In the early 1970s I completed a psychology degree which had so little to do with human beings that, along with others, I helped organise alternative lectures, films, seminars and trips to anti-psychiatry events in London and Birmingham. I then went to the University of Aston to do a full-time post-graduate course, where I found hope in the form of the person-centred approach to counselling and psychotherapy.
And over 40 years later, I still wheel out my soap-box and can be guaranteed to rattle on and on. Today, however, by dint of phenomenal good luck, patience, wheedling, begging and downright stalking, I find myself introducing a dream team of presenters all of whom are more clever and better qualified to talk about non-medicalised healthcare than I am. I am particularly proud to note that, were it not for PCCS Books, I can say with some certainty that these folk would otherwise never have been presenting at the same conference and may even have never found themselves in the same room. This event is unique, and I hope it is the first of many times when these professors, authors and experts will get together to promote good practice in mental health. One of the problems of the fields of critical psychology and psychiatry and the survivor movement is that they have tended to be fragmented. I hope that is a further step in helping people work together.
Pete Sanders (opening presentation)
At this stage in a conference, it’s often said as a joke that it’s impossible to follow the previous speaker, but coming at the end of a day packed with such erudite, compassionate, thought-provoking presentations, I really do think I should just get my coat.
However, I’m driven on to my soap-box again by a feeling of deep, possibly diagnosable, anger. I’m angry firstly because over and over again at events like this, between the lines I hear people effectively saying the same thing. They are saying that if it is chemicals in your brain that are out of balance, then they’ve been thrown out of balance by bad things happening to you. They then go on to say that two irritating things keep popping up in the experience of distressed people and the research on what works when trying to heal distress. The two things are the incredible inbuilt resilience of people, and the healing power of good human relationships.

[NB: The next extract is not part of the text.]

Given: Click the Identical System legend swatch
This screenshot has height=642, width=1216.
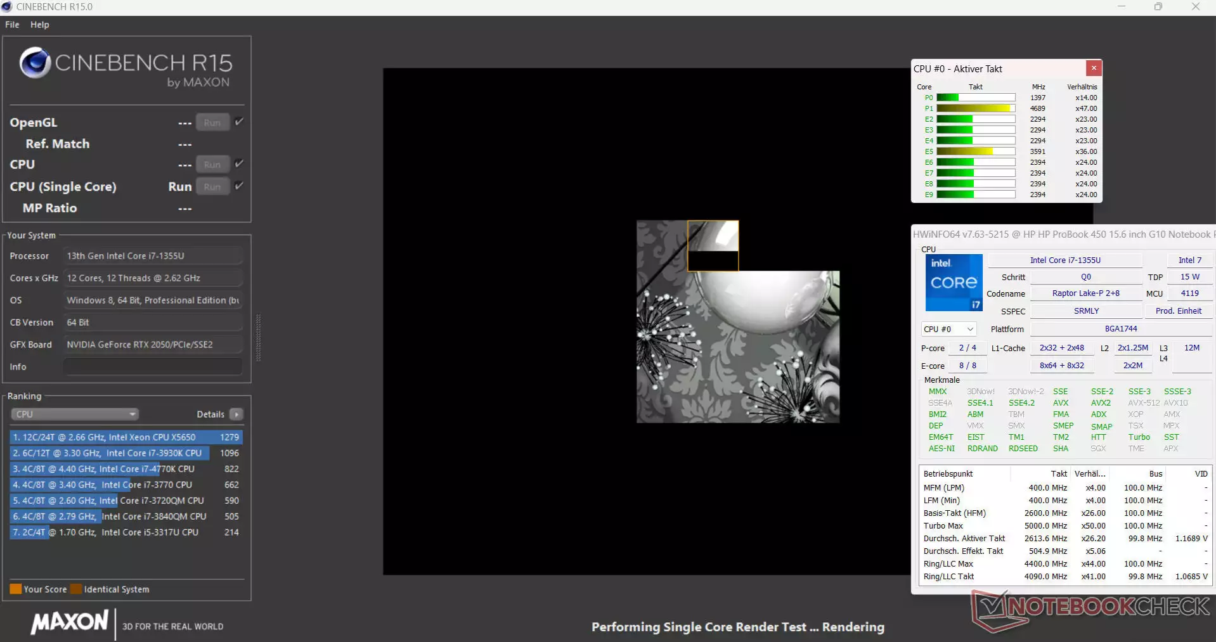Looking at the screenshot, I should 76,589.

Then secondly I’m angry because over the years the very ideas that human beings are fantastically resilient and that good relationships are therapeutic in and of themselves have had the mickey taken out of them relentlessly since I qualified as a person-centred therapist. One fellow professional thought that it was a noteworthy criticism of the person-centred approach to say (incorrectly, since such critics rarely know what they are talking about) that Carl Rogers said all we had to do to help distressed people was to be nice to them. Well, let me ask that even if Carl Rogers ever did say that, what was so laughably wrong and ridiculous in it? And before anyone say anything about ‘evidence’, I would like to paraphrase a hero of mine, John Shlien, and say sometimes it is not enough to do only what works, we also have to do what is right.

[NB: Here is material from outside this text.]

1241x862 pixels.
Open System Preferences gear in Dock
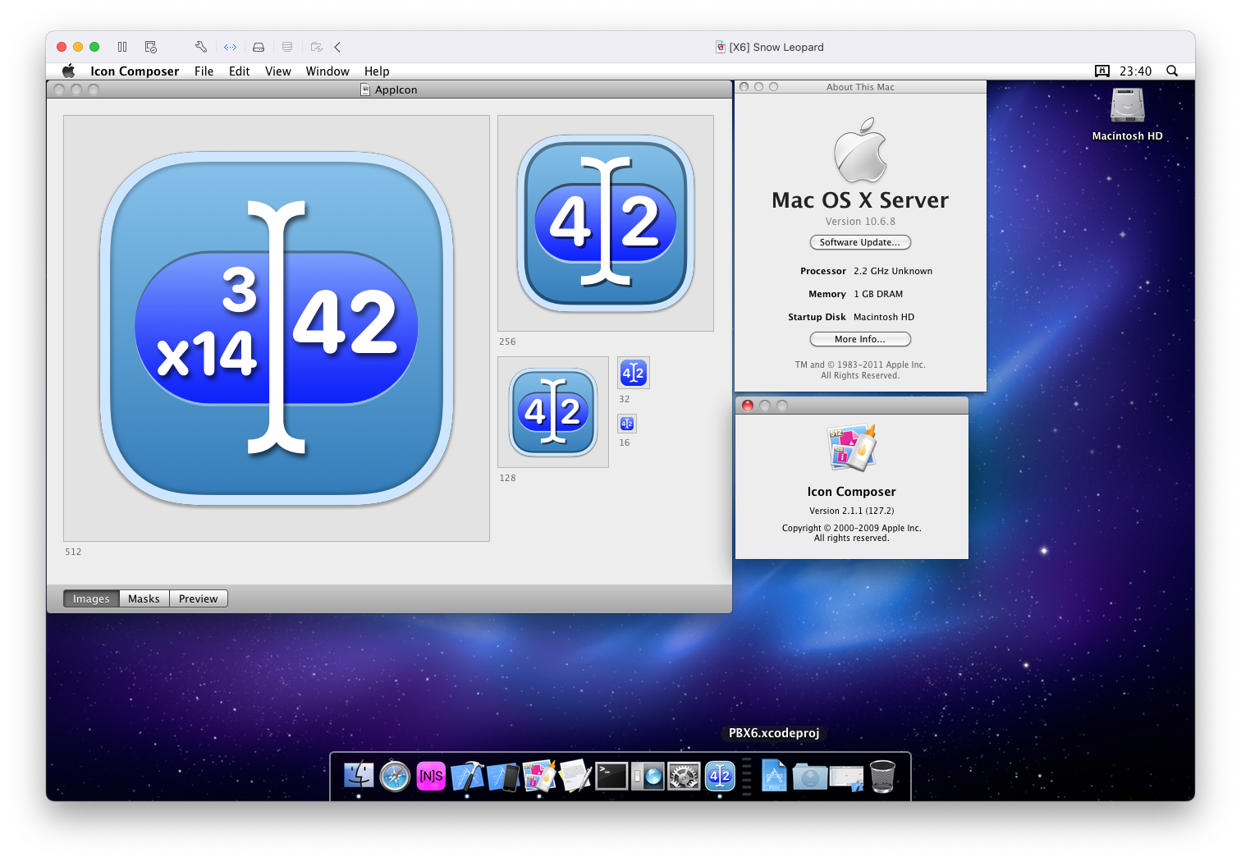pyautogui.click(x=684, y=776)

So with my remaining 15 minutes of fame I’m going to tell you a few things that Carl Rogers really did say. I’ll leave it up to you if you think they are still relevant. If you do, there are thousands of service users, social workers, nurses, clinical psychologists and doctors who agree with you. Many of them cannot speak up because being nice is not an approved treatment and you can get struck off in some countries for practicing person-centred therapy. I’ll finish up with a few words which bring everything together for me. You will all make your own minds up of course.